◆ **What is needed**
In the data below, swap "icon" for "symbol" and write out the lines again with everything else unchanged.

----------

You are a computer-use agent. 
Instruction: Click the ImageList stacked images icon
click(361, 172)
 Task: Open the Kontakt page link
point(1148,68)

----------

◆ **Output**
You are a computer-use agent. 
Instruction: Click the ImageList stacked images symbol
click(361, 172)
 Task: Open the Kontakt page link
point(1148,68)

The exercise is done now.